_DIRECTIVE 1_
Using the Jeff Weaver column below, decide whether each statement agrees with it. Answer yes or no for each, and quote the deciding words.
(a) Weaver allowed four earned runs in 11.2 innings during the National League Championship Series.
(b) The Cardinals won game 5 by a score of 5-4.
(c) The writer remembers attending the church walk-through.
_DIRECTIVE 2_
In the Jeff Weaver column below, which team do the St. Louis Cardinals stand to meet in the World Series?
_DIRECTIVE 3_
Duplicate the Jeff Weaver column below word for word, everything from "If I only had a brain." down to "at-the-time lagging Redbirds.".

_EXCERPT PROVIDED_

+--

'I'd Unravel Any Riddle for Any Individ'le'

If I only had a brain. Jeff "the Scarecrow" Weaver (if we only had Major League Baseball's permission to use their photographs, I could provide visual proof of his ability to ward off avian pests) has allowed only four earned runs in 11.2 innings during the National League Championship Series after a disastrous season start with the Los Angeles Angels of Anaheim and a 5-4, 5.18 finish with the at-the-time lagging Redbirds.

He's making me look like more of a complete asshole than I already am for calling him a washed-up dirtbag a couple of weeks ago. The possibility exists, of course, that I am the wind beneath his wings. The provider of tough love. Or, it could be that he's in the walk year of his contract. And it can only motivate when the Austin Time Warner Road Runner home page refers to you as your younger brother – in this case, star Angel rookie Jared – in its teaser for coverage of your team's game-5 triumph, a 4-2 thriller at Busch III. It is a win that finds the St. Louis Cardinals on the threshold of a World Series date with the Detroit Tigers.

I love it all, obviously, and will accept any consequences that come my way.

Speaking of which – both the "If I only had a brain" part and the "complete asshole" part and the "younger brother" part and the "loving it all" part and the "consequences" part, I suffered a major concussion after Thursday's 2-0 New York Mets squeaker, as I taunted a patron at a pub until he eventually blindside-cheap-shot me while I regaled a young lass with tales of my kid brother's bachelor party, which took place earlier that evening. Needless to say, my head smashed against a stubbornly resistant wooden counter, and I don't remember a single thing until I woke up at another pub Friday night, for the dinner following the wedding rehearsal. I think they call this the rehearsal dinner. Apparently, I attended the church walk-through, as well. Hey, what can I say? We're talking about practice here. Practice.

+--

_ENTRIES_
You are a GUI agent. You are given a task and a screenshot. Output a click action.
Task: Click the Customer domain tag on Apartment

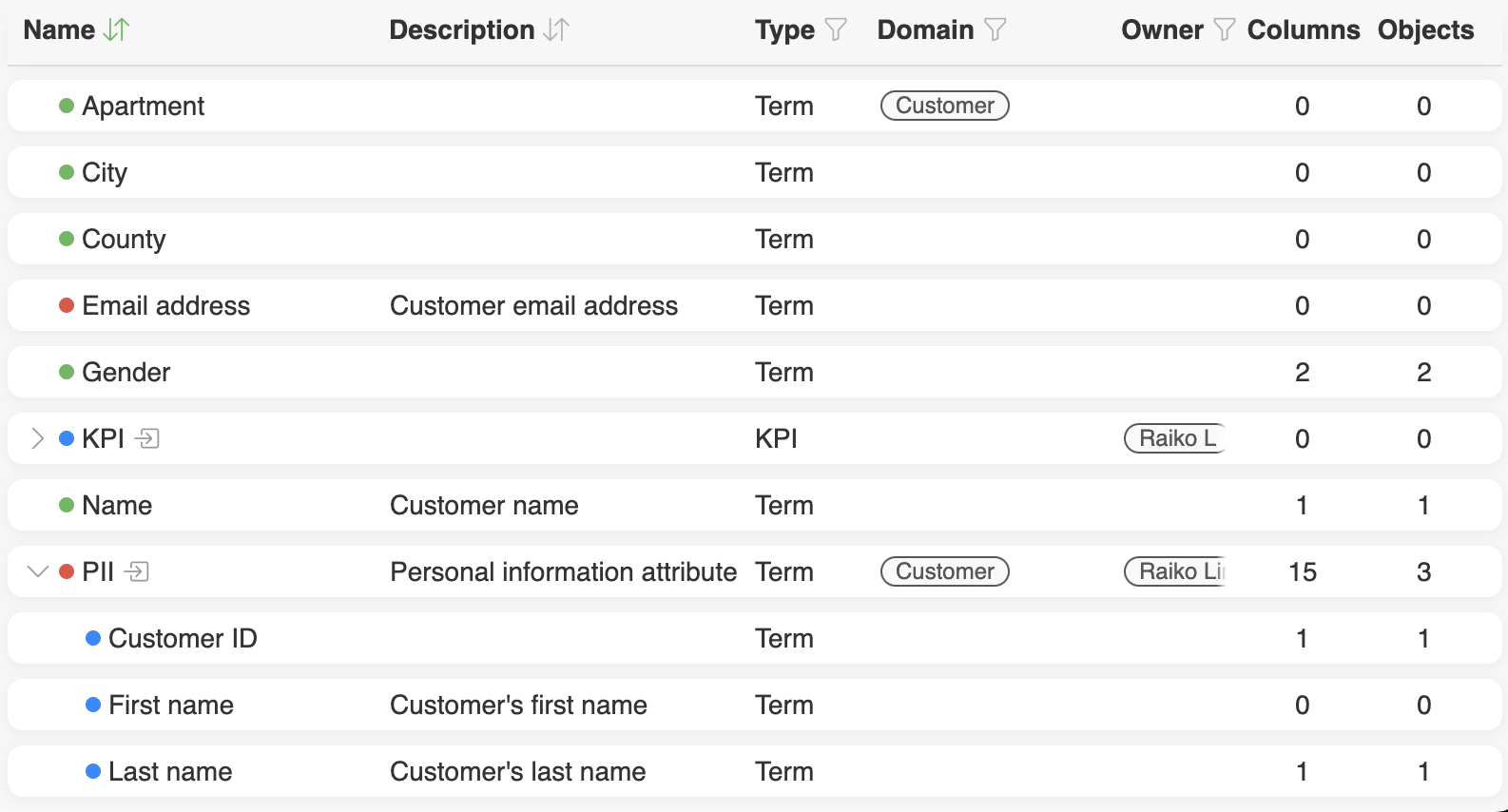coord(944,106)
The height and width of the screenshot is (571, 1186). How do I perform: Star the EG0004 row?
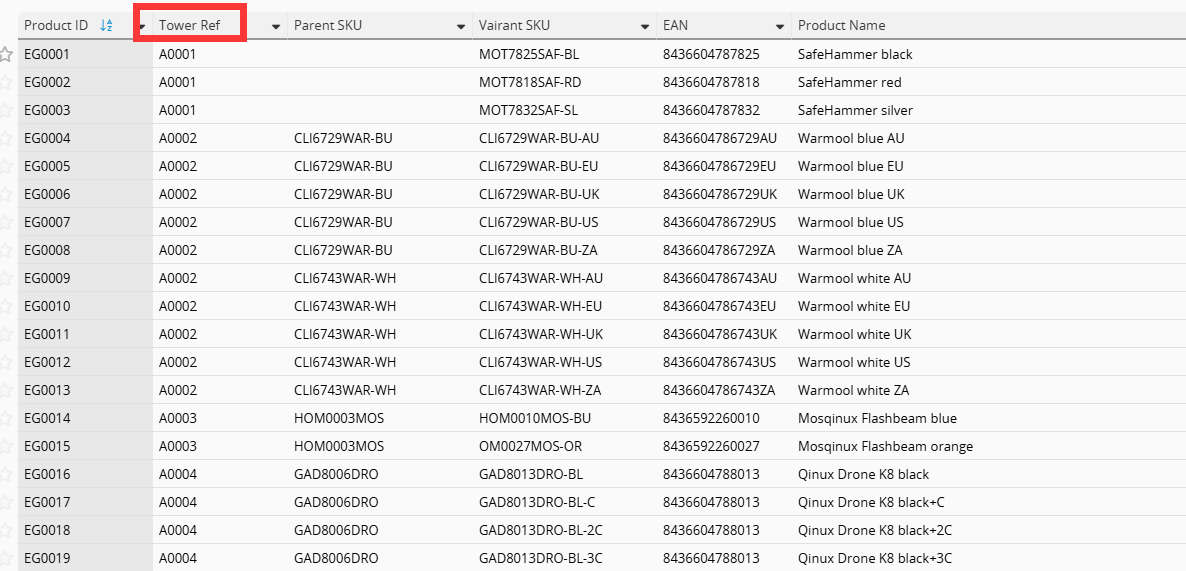(x=5, y=138)
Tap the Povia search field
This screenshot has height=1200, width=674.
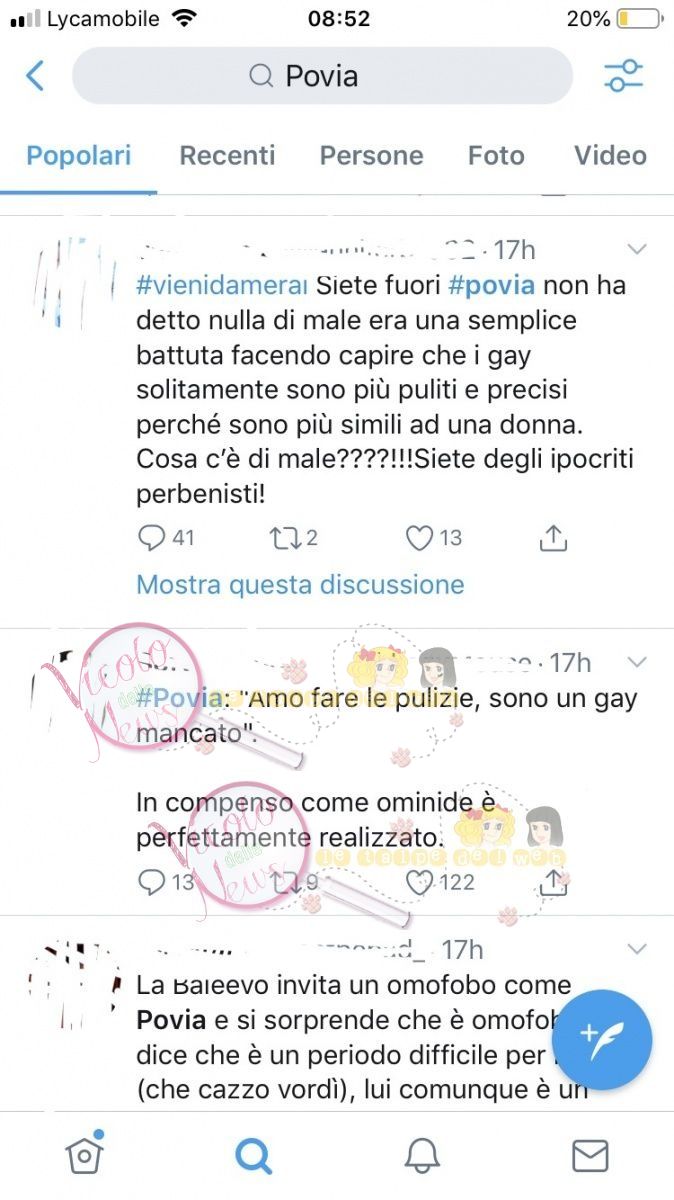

+--

_FULL SOLUTION 1_
(a) Yes: "has allowed only four earned runs in 11.2 innings during the National League Championship Series"
(b) No: "your team's game-5 triumph, a 4-2 thriller at Busch III"
(c) No: "Apparently, I attended the church walk-through, as well."

_FULL SOLUTION 2_
The Detroit Tigers.

_FULL SOLUTION 3_
If I only had a brain. Jeff "the Scarecrow" Weaver (if we only had Major League Baseball's permission to use their photographs, I could provide visual proof of his ability to ward off avian pests) has allowed only four earned runs in 11.2 innings during the National League Championship Series after a disastrous season start with the Los Angeles Angels of Anaheim and a 5-4, 5.18 finish with the at-the-time lagging Redbirds.